__Task__: Reproduce the material from the line with "Open the Łódź Nissan Leaf listing title" up to and including the line with "Looking at the screenshot, I should click(x=275, y=251).", substituting "overflow menu" for "three-dot menu" and leaving everything else unchanged.

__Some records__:
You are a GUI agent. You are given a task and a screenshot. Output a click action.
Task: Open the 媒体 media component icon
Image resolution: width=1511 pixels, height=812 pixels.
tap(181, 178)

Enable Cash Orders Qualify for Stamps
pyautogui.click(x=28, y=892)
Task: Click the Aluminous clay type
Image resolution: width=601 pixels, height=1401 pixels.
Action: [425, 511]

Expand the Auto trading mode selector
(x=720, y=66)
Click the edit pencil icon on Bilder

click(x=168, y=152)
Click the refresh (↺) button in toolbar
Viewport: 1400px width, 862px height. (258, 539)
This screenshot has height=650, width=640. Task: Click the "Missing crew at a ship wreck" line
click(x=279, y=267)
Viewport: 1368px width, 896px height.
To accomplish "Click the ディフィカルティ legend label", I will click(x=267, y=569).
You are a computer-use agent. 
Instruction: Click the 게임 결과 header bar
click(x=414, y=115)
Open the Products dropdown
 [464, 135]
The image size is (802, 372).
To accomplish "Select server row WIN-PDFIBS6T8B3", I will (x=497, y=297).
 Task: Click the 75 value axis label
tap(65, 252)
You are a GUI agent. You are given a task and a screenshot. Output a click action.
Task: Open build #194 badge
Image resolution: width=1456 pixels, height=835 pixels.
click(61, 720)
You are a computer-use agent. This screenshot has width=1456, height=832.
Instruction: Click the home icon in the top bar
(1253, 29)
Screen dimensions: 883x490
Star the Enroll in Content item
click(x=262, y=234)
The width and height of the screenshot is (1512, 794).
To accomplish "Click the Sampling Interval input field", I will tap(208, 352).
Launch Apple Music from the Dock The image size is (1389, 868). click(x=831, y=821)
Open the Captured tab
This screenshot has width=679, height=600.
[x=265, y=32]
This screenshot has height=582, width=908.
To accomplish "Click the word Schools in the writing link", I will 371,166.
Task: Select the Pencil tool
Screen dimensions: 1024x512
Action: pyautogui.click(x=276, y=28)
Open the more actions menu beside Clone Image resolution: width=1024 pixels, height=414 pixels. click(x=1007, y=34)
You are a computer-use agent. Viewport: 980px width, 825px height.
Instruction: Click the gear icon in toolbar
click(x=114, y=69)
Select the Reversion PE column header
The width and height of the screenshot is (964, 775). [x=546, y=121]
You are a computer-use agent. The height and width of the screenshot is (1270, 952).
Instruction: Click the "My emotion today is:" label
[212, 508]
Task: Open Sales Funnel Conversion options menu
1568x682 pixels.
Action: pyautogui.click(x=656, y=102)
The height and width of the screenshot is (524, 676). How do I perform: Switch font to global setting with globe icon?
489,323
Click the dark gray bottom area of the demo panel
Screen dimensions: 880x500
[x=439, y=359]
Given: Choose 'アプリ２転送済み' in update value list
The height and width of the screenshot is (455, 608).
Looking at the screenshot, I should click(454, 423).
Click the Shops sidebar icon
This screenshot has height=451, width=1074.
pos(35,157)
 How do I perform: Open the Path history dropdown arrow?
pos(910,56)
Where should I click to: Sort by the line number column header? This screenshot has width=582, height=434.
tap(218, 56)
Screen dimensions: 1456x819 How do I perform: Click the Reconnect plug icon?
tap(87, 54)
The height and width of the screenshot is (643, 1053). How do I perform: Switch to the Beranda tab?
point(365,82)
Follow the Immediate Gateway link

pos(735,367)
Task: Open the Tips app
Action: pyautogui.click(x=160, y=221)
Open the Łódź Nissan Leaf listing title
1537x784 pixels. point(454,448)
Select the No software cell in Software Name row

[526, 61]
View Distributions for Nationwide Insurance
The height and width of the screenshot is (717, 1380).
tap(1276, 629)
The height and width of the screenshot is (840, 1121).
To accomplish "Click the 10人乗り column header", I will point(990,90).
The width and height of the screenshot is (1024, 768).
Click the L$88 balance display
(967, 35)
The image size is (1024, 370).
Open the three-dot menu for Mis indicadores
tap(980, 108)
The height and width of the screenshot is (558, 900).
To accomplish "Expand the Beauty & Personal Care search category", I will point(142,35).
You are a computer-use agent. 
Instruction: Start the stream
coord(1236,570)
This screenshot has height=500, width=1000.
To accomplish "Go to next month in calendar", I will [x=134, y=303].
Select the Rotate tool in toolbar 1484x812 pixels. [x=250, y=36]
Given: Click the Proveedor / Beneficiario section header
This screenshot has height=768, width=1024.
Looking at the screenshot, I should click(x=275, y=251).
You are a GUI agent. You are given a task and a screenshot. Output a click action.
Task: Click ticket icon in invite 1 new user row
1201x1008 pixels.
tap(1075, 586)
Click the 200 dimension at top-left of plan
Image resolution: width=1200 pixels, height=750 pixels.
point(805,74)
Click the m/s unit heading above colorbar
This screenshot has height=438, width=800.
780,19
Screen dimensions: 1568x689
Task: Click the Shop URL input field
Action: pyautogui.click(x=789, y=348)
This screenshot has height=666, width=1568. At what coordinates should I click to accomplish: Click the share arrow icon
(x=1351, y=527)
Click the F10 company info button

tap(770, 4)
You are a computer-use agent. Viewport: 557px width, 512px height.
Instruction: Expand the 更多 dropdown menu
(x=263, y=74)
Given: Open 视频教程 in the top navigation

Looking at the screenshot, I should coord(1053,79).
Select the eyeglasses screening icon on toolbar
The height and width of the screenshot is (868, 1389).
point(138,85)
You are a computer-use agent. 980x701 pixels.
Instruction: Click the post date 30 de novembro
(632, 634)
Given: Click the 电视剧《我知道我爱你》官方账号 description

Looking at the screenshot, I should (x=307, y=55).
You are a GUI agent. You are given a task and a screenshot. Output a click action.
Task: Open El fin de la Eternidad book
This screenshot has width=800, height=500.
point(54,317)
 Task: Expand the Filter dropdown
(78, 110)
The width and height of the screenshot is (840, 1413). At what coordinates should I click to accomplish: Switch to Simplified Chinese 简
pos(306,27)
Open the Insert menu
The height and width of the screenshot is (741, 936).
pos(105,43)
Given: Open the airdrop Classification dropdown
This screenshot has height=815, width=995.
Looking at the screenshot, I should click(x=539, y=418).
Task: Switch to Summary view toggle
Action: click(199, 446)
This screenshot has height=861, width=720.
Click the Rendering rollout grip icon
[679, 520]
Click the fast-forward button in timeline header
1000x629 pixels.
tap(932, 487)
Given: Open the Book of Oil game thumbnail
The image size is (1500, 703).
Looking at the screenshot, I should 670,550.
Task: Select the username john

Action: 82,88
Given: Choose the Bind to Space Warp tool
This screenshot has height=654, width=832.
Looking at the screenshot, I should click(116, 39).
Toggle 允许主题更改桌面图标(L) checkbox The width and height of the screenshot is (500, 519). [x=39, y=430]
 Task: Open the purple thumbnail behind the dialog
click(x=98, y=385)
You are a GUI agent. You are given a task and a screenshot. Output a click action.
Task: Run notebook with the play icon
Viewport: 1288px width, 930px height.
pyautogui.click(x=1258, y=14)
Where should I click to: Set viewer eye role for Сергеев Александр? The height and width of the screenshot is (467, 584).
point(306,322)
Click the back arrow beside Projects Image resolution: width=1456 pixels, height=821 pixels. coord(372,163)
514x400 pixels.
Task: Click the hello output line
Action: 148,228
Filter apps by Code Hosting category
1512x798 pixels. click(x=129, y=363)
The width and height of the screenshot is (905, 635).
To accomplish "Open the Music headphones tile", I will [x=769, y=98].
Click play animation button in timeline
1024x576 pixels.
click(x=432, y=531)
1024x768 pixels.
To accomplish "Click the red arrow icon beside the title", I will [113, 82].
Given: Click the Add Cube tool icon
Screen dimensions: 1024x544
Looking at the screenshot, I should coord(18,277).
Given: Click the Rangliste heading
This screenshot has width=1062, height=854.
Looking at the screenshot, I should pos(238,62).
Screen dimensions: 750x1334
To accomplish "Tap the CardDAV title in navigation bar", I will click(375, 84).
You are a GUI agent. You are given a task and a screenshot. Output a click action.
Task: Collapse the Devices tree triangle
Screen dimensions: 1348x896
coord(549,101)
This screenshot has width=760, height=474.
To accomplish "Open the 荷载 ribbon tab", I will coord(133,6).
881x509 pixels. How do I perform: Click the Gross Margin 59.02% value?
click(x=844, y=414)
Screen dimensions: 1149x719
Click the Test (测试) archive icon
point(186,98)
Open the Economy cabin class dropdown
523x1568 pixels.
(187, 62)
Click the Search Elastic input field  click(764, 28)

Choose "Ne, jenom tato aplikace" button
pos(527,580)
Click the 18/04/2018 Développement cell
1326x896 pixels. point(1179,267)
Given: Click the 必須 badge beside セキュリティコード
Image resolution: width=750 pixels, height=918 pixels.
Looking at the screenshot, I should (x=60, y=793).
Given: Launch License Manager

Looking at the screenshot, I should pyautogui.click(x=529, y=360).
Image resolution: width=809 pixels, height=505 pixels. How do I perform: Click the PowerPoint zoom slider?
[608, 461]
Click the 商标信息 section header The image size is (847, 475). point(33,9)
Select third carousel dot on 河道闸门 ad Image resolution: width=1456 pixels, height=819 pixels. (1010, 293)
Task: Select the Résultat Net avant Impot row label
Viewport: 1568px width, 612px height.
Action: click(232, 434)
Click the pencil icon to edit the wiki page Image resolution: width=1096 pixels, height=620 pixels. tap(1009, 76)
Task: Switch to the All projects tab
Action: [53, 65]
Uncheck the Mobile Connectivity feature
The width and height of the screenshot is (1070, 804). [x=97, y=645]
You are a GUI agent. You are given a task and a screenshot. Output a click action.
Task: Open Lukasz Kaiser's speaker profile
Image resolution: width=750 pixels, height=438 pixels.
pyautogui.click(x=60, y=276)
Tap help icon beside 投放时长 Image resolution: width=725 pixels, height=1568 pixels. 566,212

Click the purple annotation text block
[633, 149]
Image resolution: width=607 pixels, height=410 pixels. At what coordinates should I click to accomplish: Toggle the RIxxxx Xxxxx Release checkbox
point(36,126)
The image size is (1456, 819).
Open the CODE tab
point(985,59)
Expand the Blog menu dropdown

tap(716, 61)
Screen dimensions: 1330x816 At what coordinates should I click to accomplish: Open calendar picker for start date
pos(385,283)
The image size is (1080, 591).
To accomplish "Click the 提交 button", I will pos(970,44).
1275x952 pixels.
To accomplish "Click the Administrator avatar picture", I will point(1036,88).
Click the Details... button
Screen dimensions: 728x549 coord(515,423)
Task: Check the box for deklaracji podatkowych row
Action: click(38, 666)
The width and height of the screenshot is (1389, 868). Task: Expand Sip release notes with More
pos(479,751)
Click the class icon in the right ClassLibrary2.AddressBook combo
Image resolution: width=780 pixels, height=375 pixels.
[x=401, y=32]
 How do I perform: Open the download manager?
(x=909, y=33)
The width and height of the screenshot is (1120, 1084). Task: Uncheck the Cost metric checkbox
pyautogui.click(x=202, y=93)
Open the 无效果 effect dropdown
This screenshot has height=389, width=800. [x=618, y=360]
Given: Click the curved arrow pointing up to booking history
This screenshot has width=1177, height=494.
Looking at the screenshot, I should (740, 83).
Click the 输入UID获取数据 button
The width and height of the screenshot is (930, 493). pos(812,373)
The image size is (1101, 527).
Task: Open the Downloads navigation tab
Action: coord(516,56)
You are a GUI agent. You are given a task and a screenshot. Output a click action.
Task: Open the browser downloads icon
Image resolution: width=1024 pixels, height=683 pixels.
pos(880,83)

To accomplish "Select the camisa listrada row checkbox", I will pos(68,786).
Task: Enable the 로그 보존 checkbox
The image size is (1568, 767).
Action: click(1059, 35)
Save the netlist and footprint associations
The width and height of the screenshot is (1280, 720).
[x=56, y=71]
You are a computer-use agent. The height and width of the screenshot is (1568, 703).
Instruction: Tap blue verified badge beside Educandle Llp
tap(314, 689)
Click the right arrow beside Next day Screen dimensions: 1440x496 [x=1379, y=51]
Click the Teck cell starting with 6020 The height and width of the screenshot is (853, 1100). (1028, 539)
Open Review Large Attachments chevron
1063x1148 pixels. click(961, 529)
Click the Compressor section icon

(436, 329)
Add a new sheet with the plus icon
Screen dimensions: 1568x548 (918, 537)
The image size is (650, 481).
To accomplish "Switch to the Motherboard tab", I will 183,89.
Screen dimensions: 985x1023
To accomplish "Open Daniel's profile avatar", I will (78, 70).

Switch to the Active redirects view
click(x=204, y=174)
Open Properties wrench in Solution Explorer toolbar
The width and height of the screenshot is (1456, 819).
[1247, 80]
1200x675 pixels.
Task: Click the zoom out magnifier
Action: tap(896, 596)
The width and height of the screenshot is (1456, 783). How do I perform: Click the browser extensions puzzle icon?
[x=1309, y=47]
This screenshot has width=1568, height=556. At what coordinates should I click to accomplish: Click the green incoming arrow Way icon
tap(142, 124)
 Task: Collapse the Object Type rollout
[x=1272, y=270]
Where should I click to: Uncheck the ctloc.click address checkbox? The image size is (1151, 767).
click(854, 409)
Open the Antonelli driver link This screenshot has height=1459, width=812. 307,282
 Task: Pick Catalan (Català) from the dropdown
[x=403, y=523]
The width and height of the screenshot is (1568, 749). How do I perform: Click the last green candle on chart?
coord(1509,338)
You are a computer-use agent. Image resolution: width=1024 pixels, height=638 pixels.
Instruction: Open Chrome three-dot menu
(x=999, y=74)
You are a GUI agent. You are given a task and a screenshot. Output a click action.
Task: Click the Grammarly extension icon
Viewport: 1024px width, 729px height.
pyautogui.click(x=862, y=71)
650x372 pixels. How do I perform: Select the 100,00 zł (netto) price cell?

__Response to this task__:
Open the Łódź Nissan Leaf listing title
1537x784 pixels. point(454,448)
Select the No software cell in Software Name row

[526, 61]
View Distributions for Nationwide Insurance
The height and width of the screenshot is (717, 1380).
tap(1276, 629)
The height and width of the screenshot is (840, 1121).
To accomplish "Click the 10人乗り column header", I will point(990,90).
The width and height of the screenshot is (1024, 768).
Click the L$88 balance display
(967, 35)
The image size is (1024, 370).
Open the overflow menu for Mis indicadores
tap(980, 108)
The height and width of the screenshot is (558, 900).
To accomplish "Expand the Beauty & Personal Care search category", I will point(142,35).
You are a computer-use agent. 
Instruction: Start the stream
coord(1236,570)
This screenshot has height=500, width=1000.
To accomplish "Go to next month in calendar", I will [x=134, y=303].
Select the Rotate tool in toolbar 1484x812 pixels. [x=250, y=36]
Given: Click the Proveedor / Beneficiario section header
This screenshot has height=768, width=1024.
Looking at the screenshot, I should click(x=275, y=251).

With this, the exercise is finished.